Disclaimer: These are my personal notes on this paper. I am in no way related to this paper. All credits go towards the authors.

Recurrent Convolutional Strategies for Face Manipulation Detection in Videos

May 16, 2019 - Paper Link - Tags: Deepfake, Detection, RNN

Used a RNN for end-to-end deepfake detection. Had 96.9% accuracy on FaceForensics++'s C40 compressed Deepfake dataset.'

Pipeline: (1) detect, crop, and align faces on a sequence of frames, (2) Use RNN for detection
Used two different techniques for face alignment: Landmark-based alignment and Spatial transformer network. Landmark-based uses a simple similarity transformation using 7 points of the face (eye points, tip of nose, corners of mouth).
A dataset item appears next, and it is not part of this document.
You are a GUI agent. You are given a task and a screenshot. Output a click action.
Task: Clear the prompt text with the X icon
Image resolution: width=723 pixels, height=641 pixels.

The spacial transformer network (STN) performs spatial alignment of data with learnable affine transformation parameters.
Instead of averaging the probability of the video being malicious across frames, their method directly outputs the results from the RNN. This enables end-to-end training.
Tested on FaceForensics++'s C40 compression dataset.
Conclusions:

StarGAN alters the background as well, which can lead to artifacts in the background.

Although they used the hardest compression scheme for FaceForensics, DeepFakeDetection in FaceForensics is the new hardest dataset to beat in FaceForensics++.

Citation: Sabir, Ekraam, et al. "Recurrent convolutional strategies for face manipulation detection in videos." Interfaces (GUI) 3.1 (2019).